Mateusz Morawiecki pogrążony w żałobie
W swoich mediach społecznościowych Mateusz Morawiecki podzielił się smutną wiadomością. W niedzielę 3 sierpnia zmarła Jadwiga Morawiecka. „Dziś odeszła moja mama. Moja nauczycielka życia, miłości, dobra i odpowiedzialności. Jej serce. Jej umysł. Jej ręce. Najbardziej wyśniona mama na świecie” – przekazał były premier, dodając:
„Kiedyś powiedziałem, że wszystko, co we mnie dobre – zawdzięczam mamie. Dziś powtarzam to z jeszcze większą wdzięcznością i wzruszeniem. To jej zawdzięczam swoją wiarę, wytrwałość i dumę z naszej ojczyzny. To dzięki mamie wiem, że miłość jest silniejsza niż śmierć”.
Nie żyje mama Mateusza Morawieckiego
W obszernym wpisie Morawiecki wielokrotnie podkreślił, jak wiele zawdzięcza rodzicielce. „Każdy, kto mamę poznał, czuł jej ciepło, pogodę ducha, wiarę i mądrość. Życie mamy pełne było trudu i łez. I czymś niezwykłym było to, jak potrafiła doceniać każdy promyk nadziei, cieszyć się każdą chwilą, traktować miłość jak dar, jak tlen” – przyznał.
Kochała bezgraniczną miłością nie tylko najbliższą rodzinę, ale była wśród tych nielicznych, którzy potrafią kochać nawet swoich nieprzyjaciół.

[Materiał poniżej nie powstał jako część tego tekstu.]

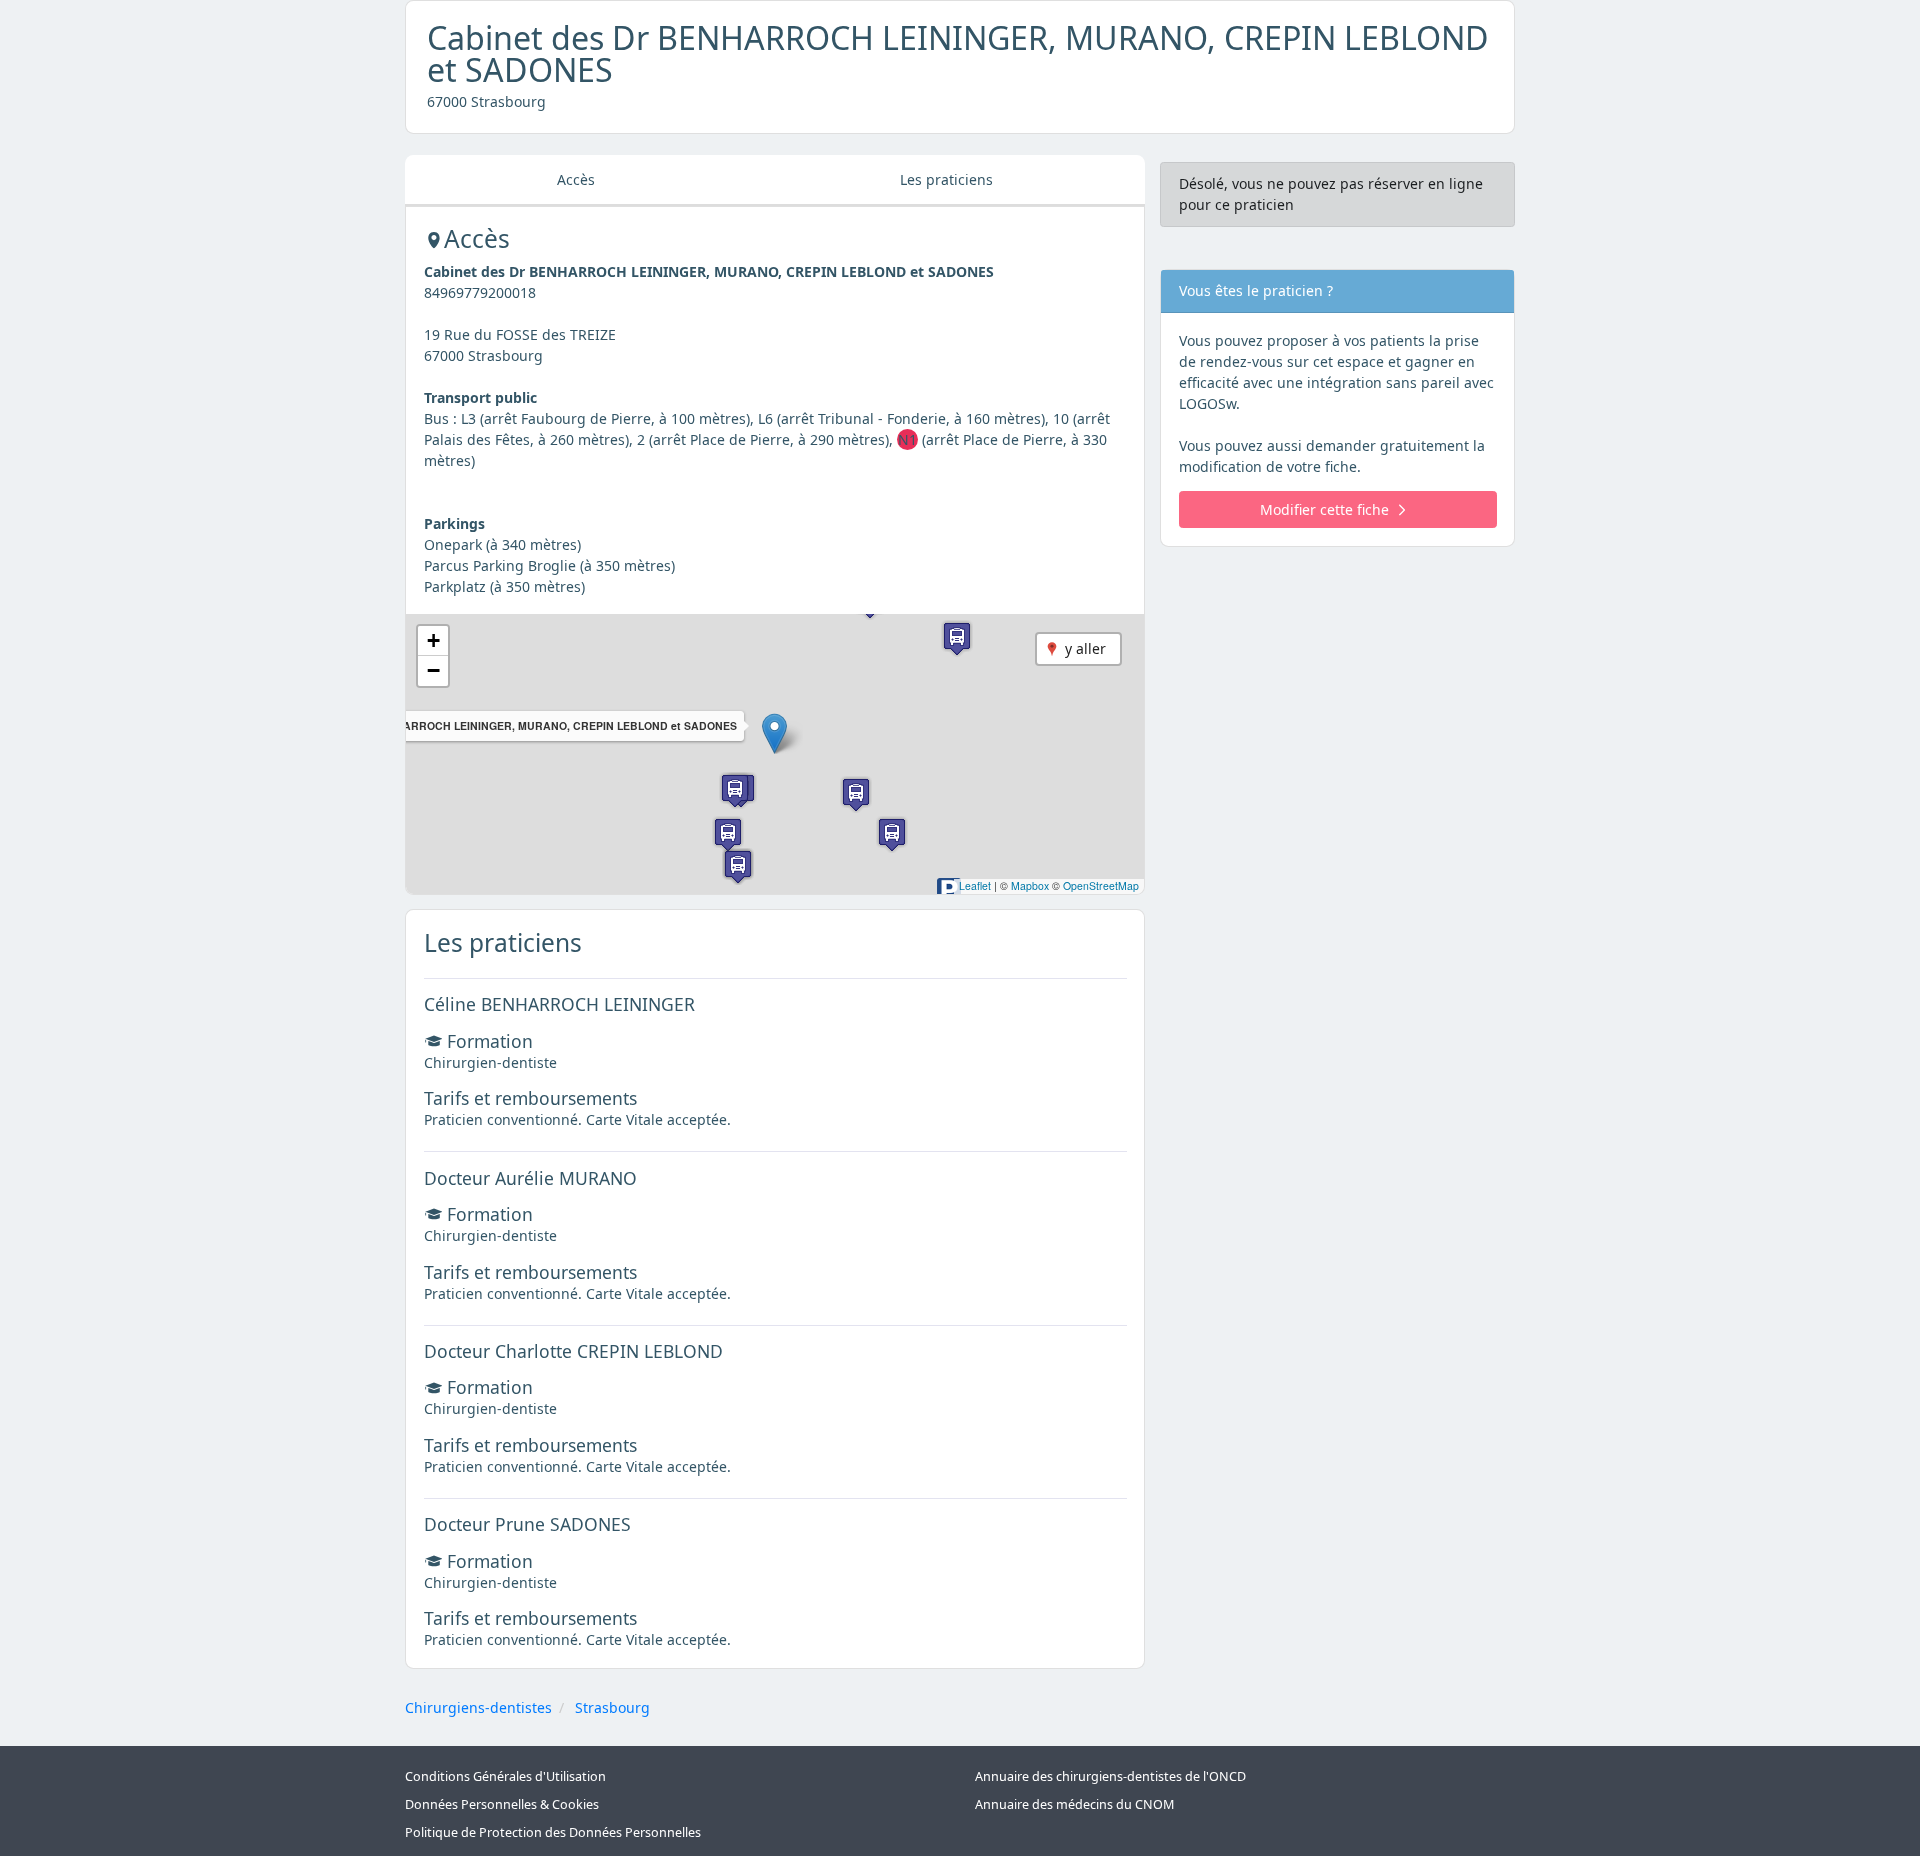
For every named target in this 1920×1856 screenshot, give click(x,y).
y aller (1085, 648)
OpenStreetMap (1101, 885)
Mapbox (1030, 885)
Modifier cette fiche (1324, 509)
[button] (774, 733)
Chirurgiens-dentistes (478, 1707)
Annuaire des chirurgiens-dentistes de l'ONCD (1110, 1776)
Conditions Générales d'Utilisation (505, 1776)
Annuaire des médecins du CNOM (1074, 1804)
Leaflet (975, 885)
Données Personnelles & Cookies (502, 1804)
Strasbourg (612, 1707)
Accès (576, 179)
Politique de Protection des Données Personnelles (553, 1832)
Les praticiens (946, 179)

Jednocześnie zaznaczył, że Jadwiga Morawiecka „była cichą bohaterką walki o wolną Polskę” i „lepszy świat”: „Była tą matką i tą żoną, która „w mrocznych izbach wyszywała na sztandarach hasło honor i ojczyzna”. Na koniec zaś zwrócił się do niej bezpośrednio:
Dziękuję ci, mamo. Za wszystko. Twoje serce i twoje dzieło wpisały się na zawsze w wieczność. Zawsze będziesz z nami. Bóg z tobą.